Per la prima volta oggi dopo 15 giorni di “battaglia” si è registrata la morte di due manifestanti che vanno  ad aggiungersi centinaia di feriti. In pochi parlano di quanto sta succedendo in Brasile, di come in un Paese attualmente in via di sviluppo e sempre un po' in crisi, i soldi vengano utilizzati per organizzare competizioni calcistiche come la Confederations Cup e il Mondiale. E come in questo Paese, non del tutto in pace con se stesso, i cittadini vengano messi a dura prova con l'aumento dei costi della vita.
Da una parte si nascondono le favelas, dall'altra si esalta il lavoro svolto per permettere alla competizione di esistere. Ma di nuovo è il calcio ad essere al centro del dibattito televisivo, non solo perché si tratta dello sport più amato del pianeta, ma anche perché rappresenterà la vittoria del dialogo, del confronto leale e corretto, su tante divisioni che sconvolgono il mondo. E se è vero che il calcio oscura quelli che sono i veri problemi, in quanto tutti i riflettori si concentrano proprio sulla competizione sportiva e non sulle rivolte, è altrettanto vero che è un esempio di cultura della pluralità, di società aperta, nel senso più alto del termine. Certo, il grande lavoro fatto in Brasile per l'organizzazione del torneo e la ricostruzione dei grandi stadi ha fatto sì che si dimenticasse di affrontare il tema delle condizioni dure di lavoro degli operai. Ma la passione per questo sport tende, per almeno 90 minuti, ad affievolire i problemi delle persone, e questo non può essere considerato un male. È soprattutto in Paesi come il Brasile che il gioco del calcio ha lo scopo di essere una valvola di sfogo, e se perde questo valore che senso avrebbe?
Quando si tifa, si tifa. Quando si gioca, si gioca. Non c'è altro a cui pensare.

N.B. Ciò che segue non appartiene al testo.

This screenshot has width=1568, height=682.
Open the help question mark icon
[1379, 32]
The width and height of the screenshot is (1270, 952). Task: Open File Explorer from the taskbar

Ma c'è anche chi usa la propria importanza in campo per farsi portavoce della protesta e sostenere tutti quei ragazzi che sono in strada a combattere per un paese migliore. C'è Neymar che, oltre ad essere uno dei più importanti giocatori della Seleçao, si dice ispirato dalla protesta. E ce ne sono tanti altri che in queste ore hanno voluto dire la loro. Ma siamo sicuri che un gol non cambierà un Paese, non migliorerà la situazione, ma sicuramente porterà (anche per un millesimo di secondo) il sorriso sui volti di chi lotta per strada ogni giorno.